— What to work on —
What number of lines in the records below hold the word "Click"? Give that number alone.

— Data items —

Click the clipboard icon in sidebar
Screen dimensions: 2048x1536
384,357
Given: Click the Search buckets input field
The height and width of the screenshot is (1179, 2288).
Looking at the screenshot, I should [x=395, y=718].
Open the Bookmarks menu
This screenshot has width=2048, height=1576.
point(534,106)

— Answer box —
2